**Prompt**.
Revise the records starting at the line that contains "Click the arrow next to Mark Lettieri" and ending at the line that contains "(x=935, y=325)" by changing "Viewport" to "Window", with everything else unchanged. Give back only those lines.

**Task input**.
_ _ _

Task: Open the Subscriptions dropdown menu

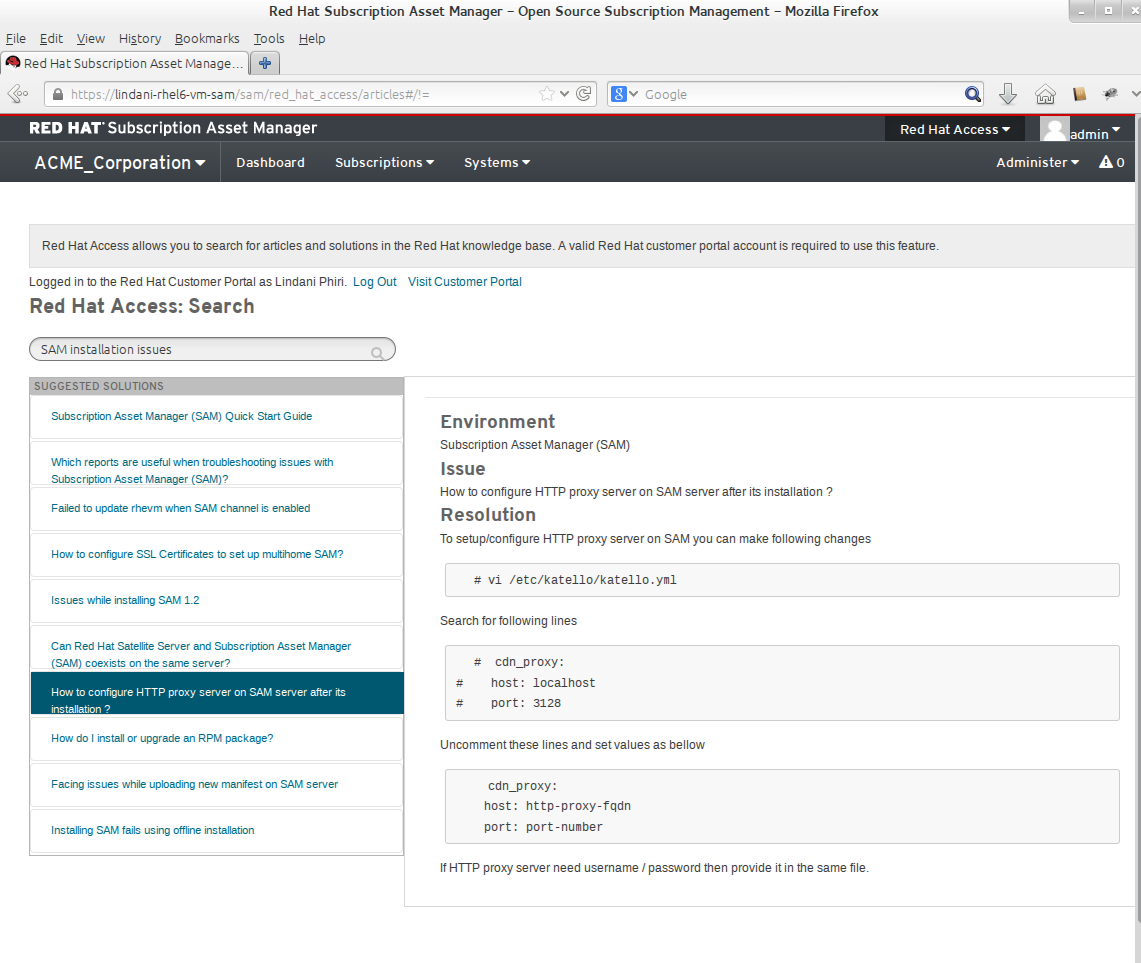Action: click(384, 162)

_ _ _

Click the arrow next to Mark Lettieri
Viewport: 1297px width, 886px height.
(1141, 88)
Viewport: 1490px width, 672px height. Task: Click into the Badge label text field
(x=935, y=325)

_ _ _

**Worked solution**.
Click the arrow next to Mark Lettieri
Window: 1297px width, 886px height.
(1141, 88)
Window: 1490px width, 672px height. Task: Click into the Badge label text field
(x=935, y=325)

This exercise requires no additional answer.